In practice, the systems used at D’Arrigo allow the company to ripen without having to devote the same number of manhours to monitoring and adjusting systems, as the technology “is more accurate. You’re measuring the actual levels and status of a product in real time,” says D’Arrigo.
Levin says technology today “is evolving faster than ever. Ripening used to be more of a trial-based approach, where you could turn up or down temperature to see how long the fruit will take to ripen. Now the technology is data-driven, and it can more or less map out the ideal ripening schedule as needed for you.”
Critical factors in getting the product from the ripening room into the shopper’s cart include keeping product fresh in store, with rotation key.
“Technology has emerged and is continually improving,” says Calavo’s Shore. “Ripening rooms can be controlled from your phone, providing more flexibility with changes on the fly if needed. Dry matter, a key maturity index, and time of season and country of origin requires longer or shorter durations in the ripening room, as well as duration of ethylene conditioning. Late-season fruit will only take 1-3 days to fully ripen.”
According to Alberto Lizondro, director of quality assurance and regulatory affairs at Fyffes North America, Coral Gables, FL, “There is new AI-driven software, such as Strella, being introduced for use in ripening rooms to assist or potentially automate parts of the ripening process. In my opinion, this technology can serve as a valuable tool to support ripeners, but it should not replace the human element. Critical tasks, such as taking multiple pulp temperatures, assessing the internal condition of fruit samples, and determining color stage ranges, still require human judgment and expertise.”
Although he says ripening hasn’t changed dramatically since the advent of advanced pressurized rooms, Joe Menei, ripening manager at John Vena, says, “We are able to better monitor ethylene and CO2 levels, while also being able to ripen more fruit at a time.”
Florent Philippot, chief executive of ZGroup USA, Miami, FL, says the ripening units his company has developed, which are built into 20- and 40-foot mobile containers, offer flexibility so that companies that want to get into ripening or expand existing operations can do so with a relatively small investment.
As such, ZGroup allows companies to begin ripening “without risking too much,” he says.
PEAR, MANGO NECESSITIES
With pears, education about ripening is important, and it helps if store personnel can share an understanding of how the process works with shoppers.
CarrieAnn Arias, president and chief executive, USA Pears, Milwaukie, OR, observes that many people don’t know that pears are one of the few fruits that don’t ripen on the tree, so shoppers need an idea of how to continue the process themselves.
“One thing we like to reiterate with consumers is there is no right level of ripeness,” Arias says. “It’s all a matter of personal taste, preference and use.”
“One thing we like to reiterate with consumers is there is no right level of ripeness. It’s all a matter of personal taste, preference and use.”
— CarrieAnn Arias, USA Pears, Milwaukie, OR
At Crespo Organics, Rio Rico, AZ, Nissa Pierson says that, with mangos, there is no perfect ripening moment due to taste and varietal considerations.
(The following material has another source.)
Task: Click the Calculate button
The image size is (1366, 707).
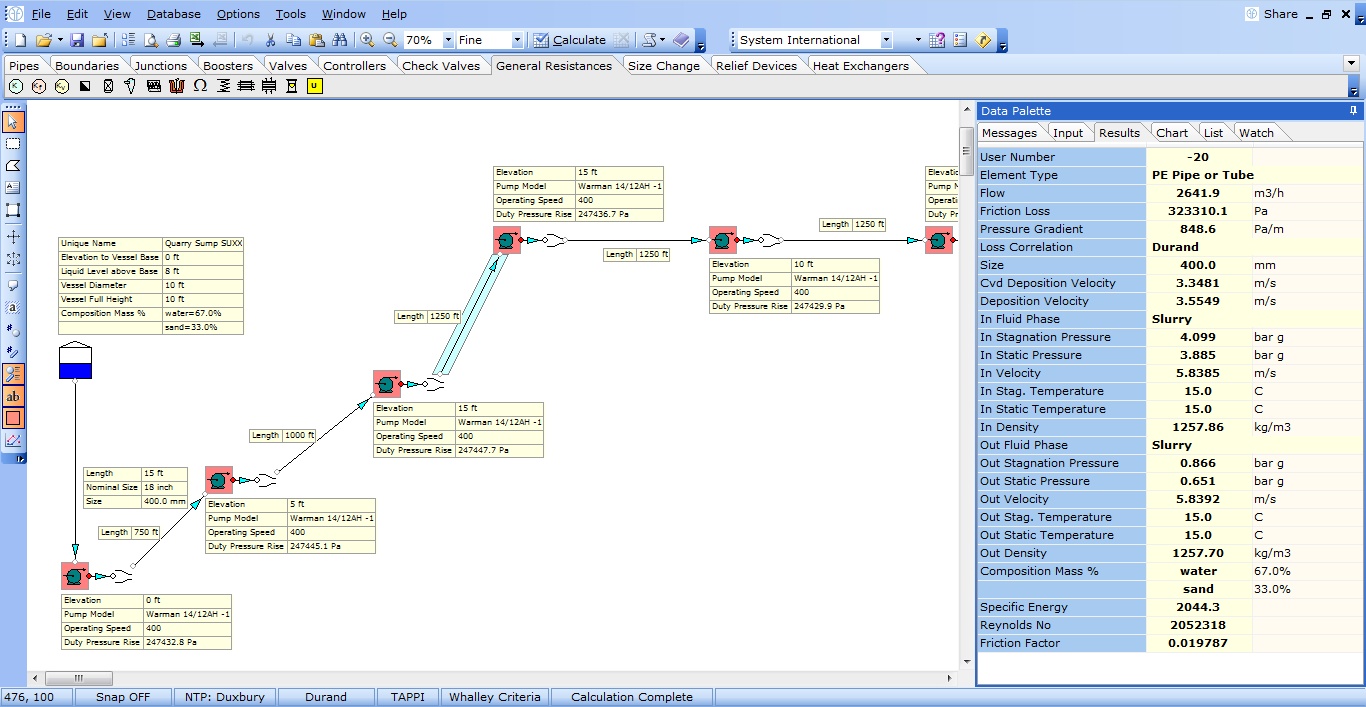Action: tap(569, 40)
As such, mangos also require consumer ripening education to ensure satisfaction.
“Real education: what variety they have, what the growing regions are like, what stage it’s in, and how it will operate as time moves,” she says, “and what you can do with it at all stages of ripeness.”
She advises retailers to differentiate when it comes to mangos.
“Retailers tend to handle all mangos the same, and they are not the same fruit,” she says. “A Keitt is ripe when it’s still green. An Ataulfo has a narrow ripening window that requires entirely different handling than a Tommy Atkins, which is far more cold-chain resilient and holds longer at each stage.”